Advogados tentam evitar transferência de Paulo Marinho para Pedrinhas

outubro 23, 2017

Um grupo de advogados – entre eles, a vice-presidente da seccional de Caxias da Ordem dos Advogados do Brasil (OAB), Francisca Meire Silva Sousa – tentou evitar, no sábado (21), a transferência do ex-prefeito e ex-deputado federal Paulo Marinho, 57 anos, da Unidade Prisional de Ressocialização de Caxias para o Complexo Prisional de Pedrinhas, em São Luís.

Paulo Marinho foi preso na sexta (20), pela quarta vez em menos de dois anos, por deixar de pagar pensão alimentícia para Caio Felipe Corrêa Marinho, hoje com 27 anos, seu filho com Raimunda Paula de Castro Corrêa, com quem o ex-prefeito manteve um relacionamento amoroso.

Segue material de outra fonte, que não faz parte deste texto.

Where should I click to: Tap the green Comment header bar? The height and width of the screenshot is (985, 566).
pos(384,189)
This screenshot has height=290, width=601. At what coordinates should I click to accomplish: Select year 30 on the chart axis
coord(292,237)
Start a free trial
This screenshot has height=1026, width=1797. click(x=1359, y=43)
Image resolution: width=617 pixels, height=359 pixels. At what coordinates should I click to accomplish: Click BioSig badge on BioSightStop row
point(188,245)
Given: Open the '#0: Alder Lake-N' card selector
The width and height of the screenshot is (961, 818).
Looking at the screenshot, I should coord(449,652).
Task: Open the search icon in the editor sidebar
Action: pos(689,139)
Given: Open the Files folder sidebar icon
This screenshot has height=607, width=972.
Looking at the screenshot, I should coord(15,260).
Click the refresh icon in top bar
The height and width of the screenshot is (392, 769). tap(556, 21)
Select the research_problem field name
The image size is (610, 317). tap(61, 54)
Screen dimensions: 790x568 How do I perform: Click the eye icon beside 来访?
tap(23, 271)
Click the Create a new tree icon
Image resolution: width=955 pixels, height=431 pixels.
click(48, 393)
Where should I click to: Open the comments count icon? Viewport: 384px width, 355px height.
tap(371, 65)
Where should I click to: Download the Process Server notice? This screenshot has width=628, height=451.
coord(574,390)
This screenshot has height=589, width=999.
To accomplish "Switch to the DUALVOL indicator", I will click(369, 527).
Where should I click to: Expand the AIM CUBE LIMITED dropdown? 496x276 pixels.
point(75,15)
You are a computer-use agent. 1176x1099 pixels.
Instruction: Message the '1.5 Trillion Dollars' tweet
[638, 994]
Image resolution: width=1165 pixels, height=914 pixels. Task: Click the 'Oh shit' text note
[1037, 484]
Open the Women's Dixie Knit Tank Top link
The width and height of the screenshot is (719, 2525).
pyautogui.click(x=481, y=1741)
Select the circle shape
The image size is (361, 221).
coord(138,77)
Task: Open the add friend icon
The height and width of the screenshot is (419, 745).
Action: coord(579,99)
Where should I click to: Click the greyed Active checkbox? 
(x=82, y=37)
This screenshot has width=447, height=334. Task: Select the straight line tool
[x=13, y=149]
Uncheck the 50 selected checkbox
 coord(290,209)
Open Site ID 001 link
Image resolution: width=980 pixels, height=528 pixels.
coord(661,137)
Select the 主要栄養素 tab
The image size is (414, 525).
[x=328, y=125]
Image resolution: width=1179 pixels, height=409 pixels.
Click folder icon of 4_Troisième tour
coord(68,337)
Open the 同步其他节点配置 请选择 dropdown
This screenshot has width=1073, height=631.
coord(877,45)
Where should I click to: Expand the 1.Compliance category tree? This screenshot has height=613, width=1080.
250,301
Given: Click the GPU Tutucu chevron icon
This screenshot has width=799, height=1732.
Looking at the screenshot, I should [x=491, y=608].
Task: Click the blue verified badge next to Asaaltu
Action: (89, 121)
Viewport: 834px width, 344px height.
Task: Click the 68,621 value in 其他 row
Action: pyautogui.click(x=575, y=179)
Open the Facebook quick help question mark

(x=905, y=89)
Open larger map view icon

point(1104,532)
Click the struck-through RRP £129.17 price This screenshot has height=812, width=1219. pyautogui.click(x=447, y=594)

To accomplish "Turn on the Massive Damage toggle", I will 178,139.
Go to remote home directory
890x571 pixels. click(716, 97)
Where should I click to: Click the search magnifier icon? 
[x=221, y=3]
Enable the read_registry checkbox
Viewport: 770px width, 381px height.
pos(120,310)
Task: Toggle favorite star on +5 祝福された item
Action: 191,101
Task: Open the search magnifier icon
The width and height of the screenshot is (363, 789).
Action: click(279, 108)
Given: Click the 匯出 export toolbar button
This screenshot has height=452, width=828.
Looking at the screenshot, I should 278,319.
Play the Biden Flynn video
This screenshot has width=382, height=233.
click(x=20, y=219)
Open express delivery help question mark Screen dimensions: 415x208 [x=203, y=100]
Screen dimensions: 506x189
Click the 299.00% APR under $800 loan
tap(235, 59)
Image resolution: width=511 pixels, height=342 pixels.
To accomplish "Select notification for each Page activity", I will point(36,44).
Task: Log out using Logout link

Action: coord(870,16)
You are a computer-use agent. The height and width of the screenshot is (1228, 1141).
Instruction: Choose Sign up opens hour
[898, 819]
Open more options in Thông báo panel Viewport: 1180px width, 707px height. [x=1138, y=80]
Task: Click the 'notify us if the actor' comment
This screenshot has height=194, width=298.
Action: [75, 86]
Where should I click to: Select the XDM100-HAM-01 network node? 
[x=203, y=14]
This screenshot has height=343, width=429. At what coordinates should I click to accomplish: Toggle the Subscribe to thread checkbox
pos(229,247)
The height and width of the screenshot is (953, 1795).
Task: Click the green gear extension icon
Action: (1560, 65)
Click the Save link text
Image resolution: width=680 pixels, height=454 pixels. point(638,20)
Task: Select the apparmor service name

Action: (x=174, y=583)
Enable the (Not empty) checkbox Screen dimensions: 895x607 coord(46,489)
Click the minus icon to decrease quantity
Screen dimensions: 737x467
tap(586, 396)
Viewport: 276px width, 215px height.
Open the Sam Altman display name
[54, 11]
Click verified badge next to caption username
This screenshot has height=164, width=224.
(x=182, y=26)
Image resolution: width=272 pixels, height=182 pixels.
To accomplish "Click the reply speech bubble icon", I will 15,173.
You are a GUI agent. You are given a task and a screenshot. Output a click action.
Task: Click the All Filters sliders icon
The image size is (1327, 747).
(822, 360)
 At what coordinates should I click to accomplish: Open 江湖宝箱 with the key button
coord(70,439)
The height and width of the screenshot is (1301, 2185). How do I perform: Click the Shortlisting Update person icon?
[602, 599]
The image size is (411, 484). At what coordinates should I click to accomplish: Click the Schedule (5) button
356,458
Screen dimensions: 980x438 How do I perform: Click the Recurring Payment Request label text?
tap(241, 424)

Mesmo assim, depois de passar mal (pressão alta) e ser medicado, Marinho foi transferido para Pedrinhas, na tarde de sábado.Foi levado pela equipe da Secretaria de Estado de Administração Penitenciária (Seap) num carro branco descaracterizado.

Francisca Meire chegou a registrar um Boletim de Ocorrência, no Plantão Central de Caxias.

Ela afirmou à delegada Karla Simone Saraiva Saraiva que as prerrogativas a que Marinho tem direito, por ser advogado, não estavam sendo respeitadas (cela especial, por exenplo) e que o diretor da UPR de Caxias, Maurício Monteiro Costa Júnior, não autorizou a entrada no presídio da diretora de prerrogativas da OAB, identificada no B.O. como Auleana Lima.

Também afirmou à delegada, segundo o B.O., que o detento foi transferido “sem equipe de atendimento móvel de saúde”, mesmo passando mal e já tendo tomado “dois soros”.

Quando Paulo Marinho saía da cadeia em direção a São Luís, um grupo de pessoas – entre elas, advogados – ‘bateu boca’ com jornalistas de Caxias, que faziam a cobertura do fato. “A OAB não está aqui defendendo Paulo Marinho, e sim defendendo as prerrogativas que ele tem como advogado”, disse uma representante da OAB.

FAVORECIMENTO

O juiz Antonio Fernandes da Luz, da 3ª Vara da Família de Brasília, que mandou prender Paulo Marinho, decisão cumprida na sexta, escreveu em seu despacho que o político poderia estar sendo beneficiado com “proteção e favorecimento pessoal”, o que estaria fazendo com que sua prisão, já determinada anteriormente, não ocorresse. “Há sérios indícios de favorecimento pessoal do executado na comarca [de Caxias] de modo a obstar sua prisão”, despachou o magistrado.

A dívida de pensão alimentícia de Paulo Marinho ultrapassa o valor de R$ 1,2 milhão.

Por causa da inadimplência, ele já havia sido preso outras duas vezes em 2015 e uma em agosto do ano passado, quando tentou fugir do cerco policial no seu escritório, mas acabou atolando o carro em uma estrada vicinal do município.

Pai do vice-prefeito de Caxias, Paulo Celso Fonsêca Marinho Júnior (PMDB), Paulo Marinho – ligado ao grupo Sarney – foi cassado por corrupção.